Intubations this month:          22

Airway Registry learning points reflect the challenges described and wisdom shared by Sydney HEMS personnel and guests at the Clinical Governance Airway Registry presentation for January 2018. Cases are discussed non-contemporaneously, anonymised and amalgamated over a time period to draw together unifying take-home messages. Details of specific cases are removed and/or changed, such that any similarity to real-life patients or scenarios is coincidental.

Focus on: Soiled Airway

The threat of massive airway soiling at laryngoscopy and intubation has troubled airway practitioners for decades; and yet, in 2018 we still don’t have a great evidence based plan of how to approach such threats.
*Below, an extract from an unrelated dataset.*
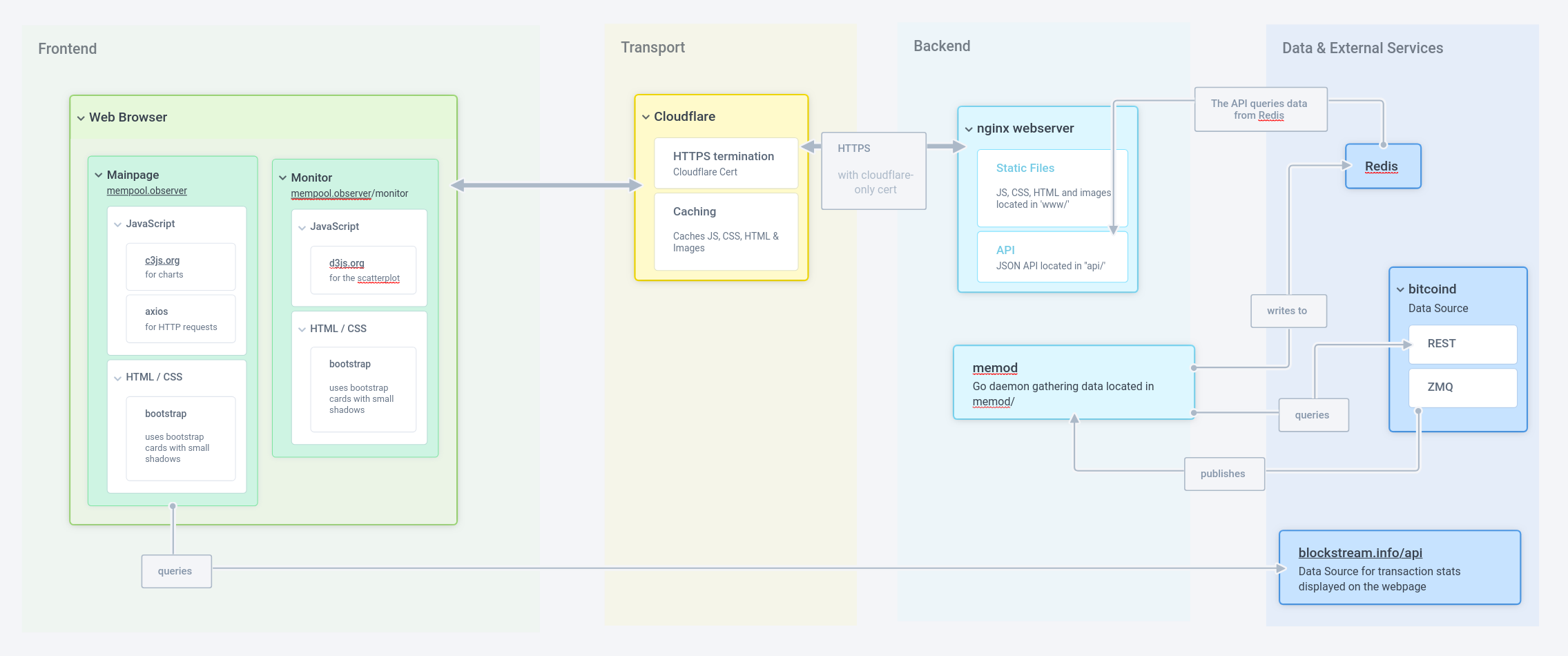Select the REST box under bitcoind
The width and height of the screenshot is (1568, 656).
point(1462,344)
To view this video you will need this password: AiRblogVideos

Discussion points around this challenge include:

  • Predictability – in addition to history & examination – could bedside gastric ultrasound assist us with risk assessments when feasible?
  • Preparation – practising a ‘SALAD’ sim at the base, and talking through your actions in your airway plan with your team before starting
  • Drainage – does a gastric tube, when feasible, drain sufficient volume to reduce risk?
  • Positioning – but some patients aspirate when fully awake and sitting up
  • Awake intubations – very difficult/nigh impossible in the hypoxic and critically ill
  • Cricoid pressure – recommended in the ‘Guidelines for the management of tracheal intubation in the critically ill adults’ found here http://bjanaesthesia.org/article/S0007-0912(17)54060-X/fulltext, which states ‘cricoid force advocated, with prompt removal if necessary’.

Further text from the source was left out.